Sociological Review article on feminist heritage in London and Paris published by AIC research team
A new article from the Archiving the Inner City project has been published in The Sociological Review. The title is: ‘Feminisms, women’s histories and heritage in ‘inner city’ London and Paris’. The article is authored by Miranda Armstrong, Ayshka Sené, Gareth Millington and Aurélien Mokoko Gampiot.
Here is the abstract:
Despite being stigmatised and racialised during the latter half of the twentieth century, the ‘inner
city’ in London and quartier populaire in Paris also became known for resistance, conviviality
and possibility. These aspects are now being remembered in varied public forms, from murals
to museums, archives to monuments. This article has two aims. First, to outline examples of
curatorial activism and the heritagisation of feminism/s and women’s histories in Brixton, London
and la Goutte d’Or, Paris, using qualitative data. Second, to compare and critically analyse how
these examples differently contribute to feminist praxis and a more democratic, egalitarian public
culture in cities. Our argument is that the inner city is becoming an important site for curatorial
activism and the heritagisation of black and Maghrebi women’s histories and intersectional
feminisms.

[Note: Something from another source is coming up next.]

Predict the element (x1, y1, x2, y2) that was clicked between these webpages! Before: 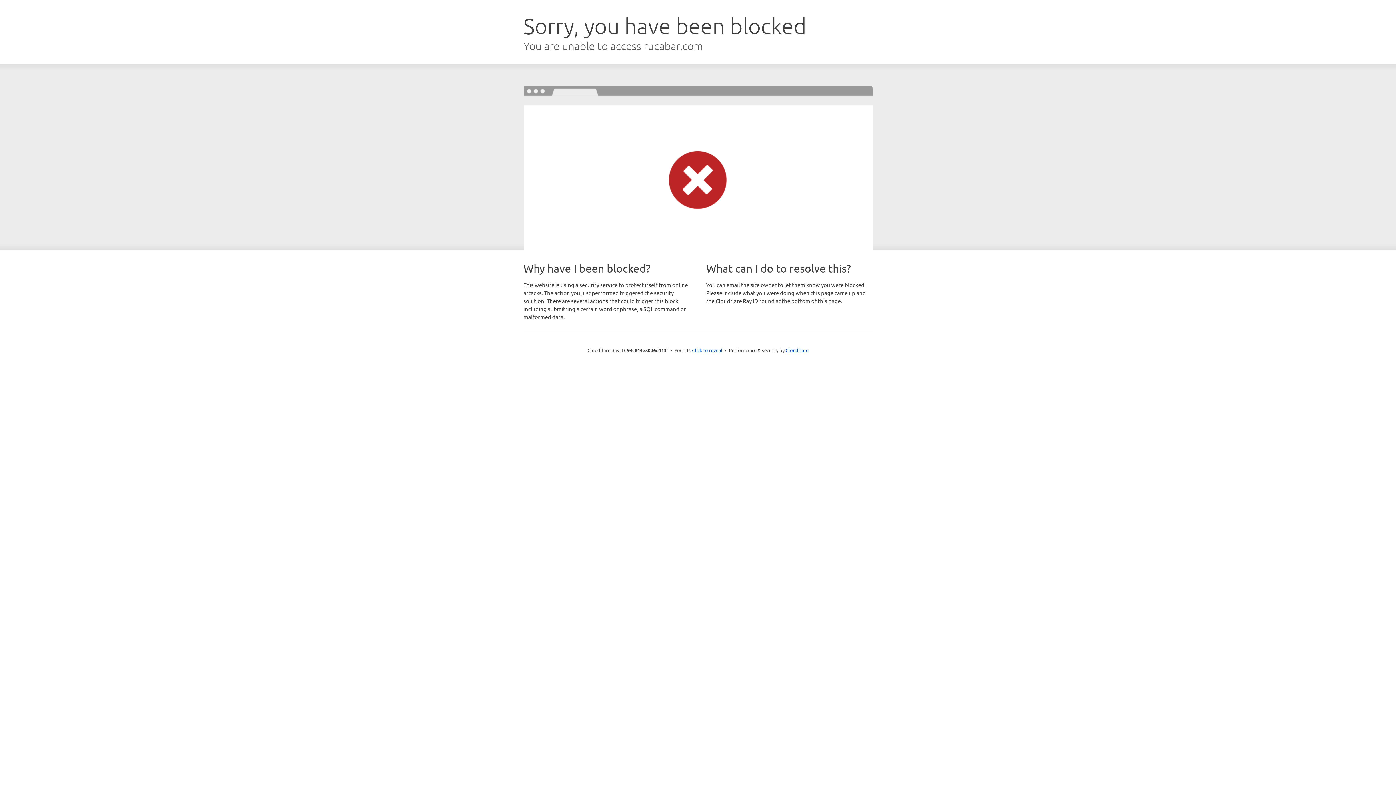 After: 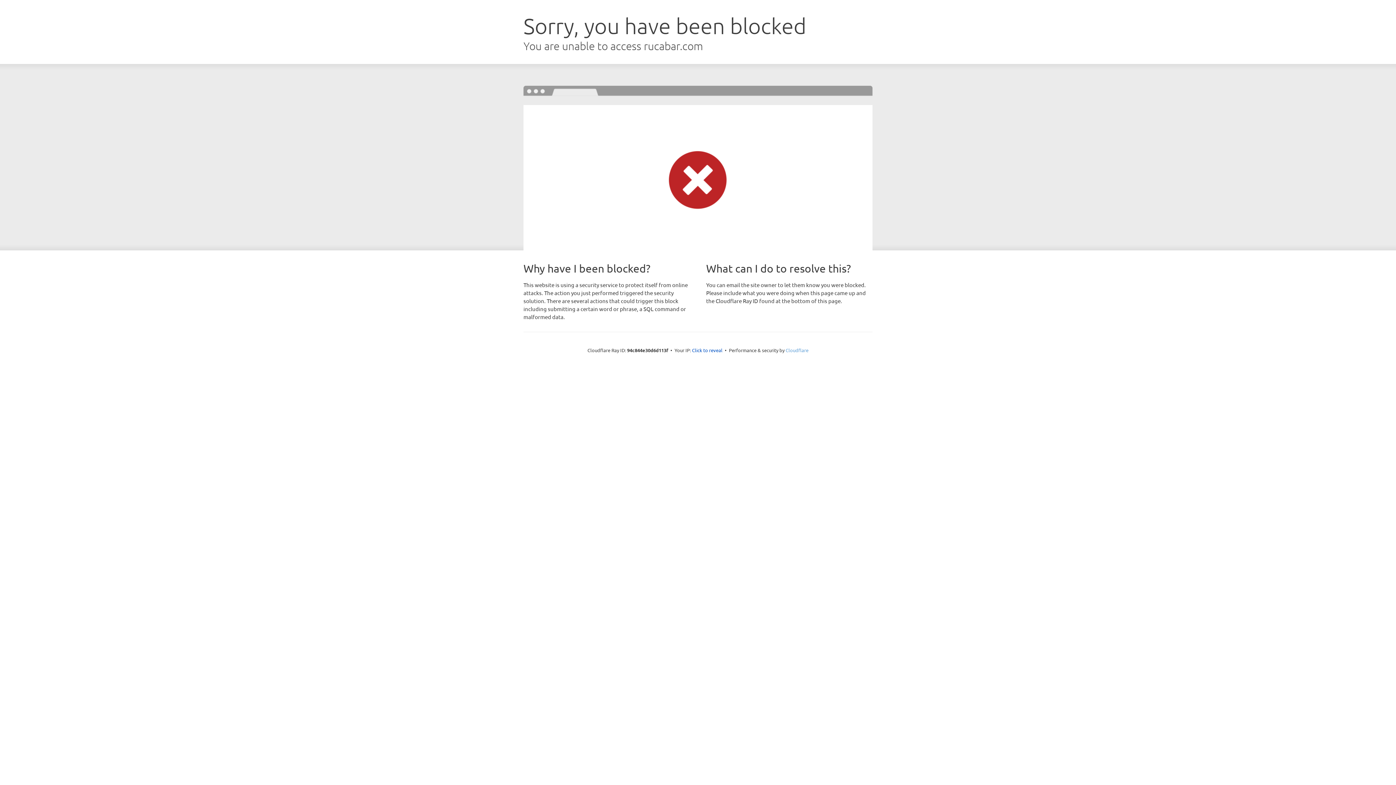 Action: bbox: (785, 347, 808, 353) label: CloudflarePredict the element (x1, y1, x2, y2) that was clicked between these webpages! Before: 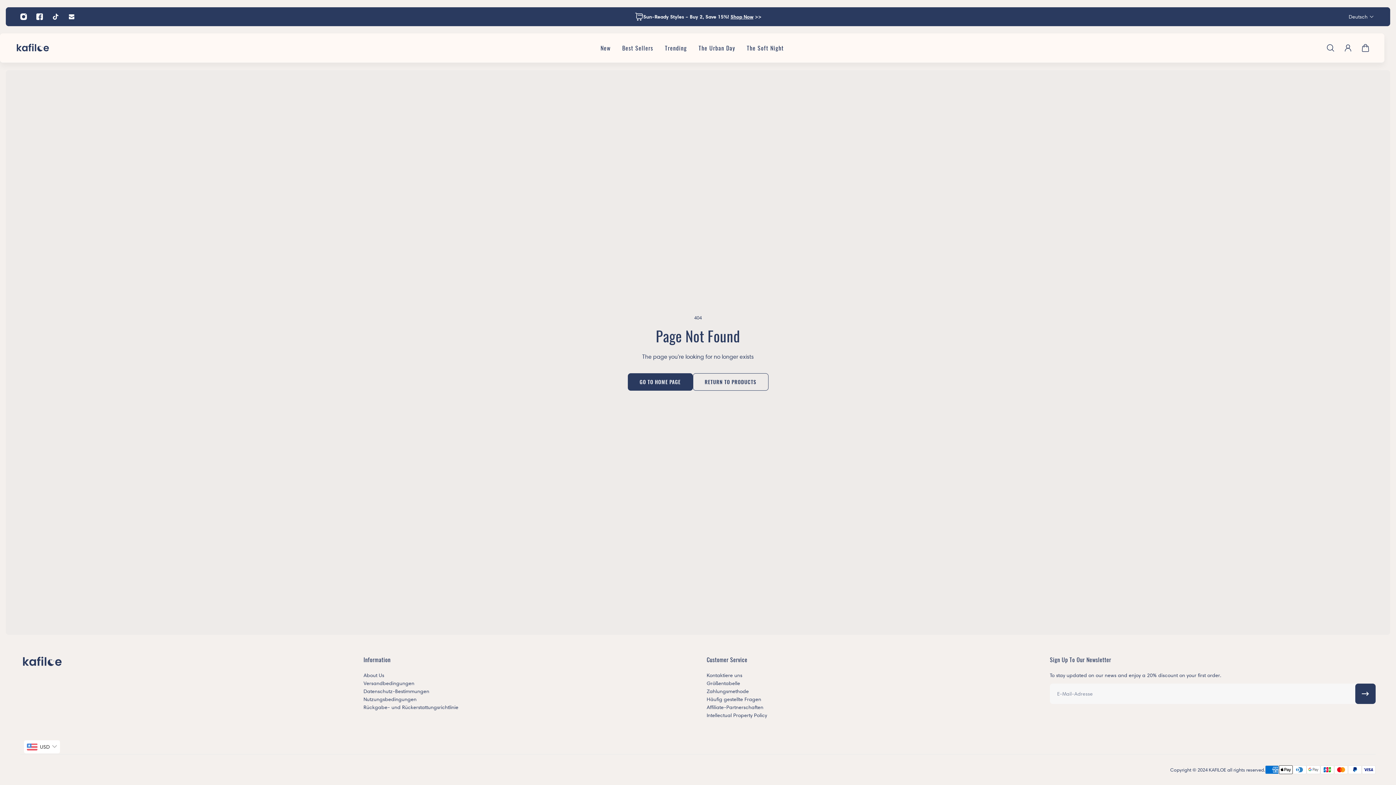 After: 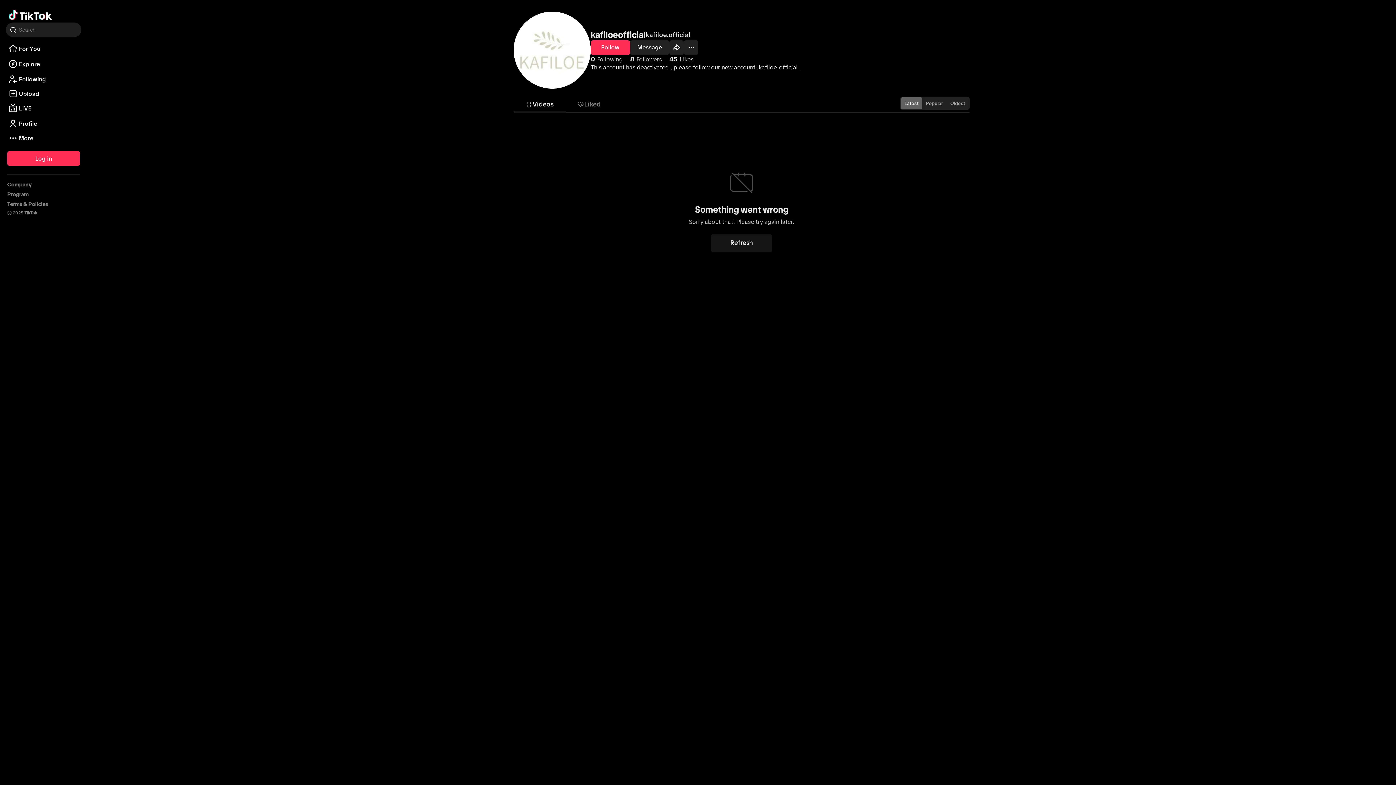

Whilst these interventions expand the urban public sphere and constitute a claim
to narrate and represent the history of the city, they are also entangled with ambivalences of
control related to governance, culture-led urban regeneration, location and permanence. As
such, we identify a plurality of heritage gazes, ranging from those that are true to the curatorial
activism of feminists; to a gaze premised upon a more general valorisation of the authenticity of
the inner city; from heritage gazes that promote diversity but not racial identities and/or politics;
to communities who refute the very proposition of Western metropolitan heritage.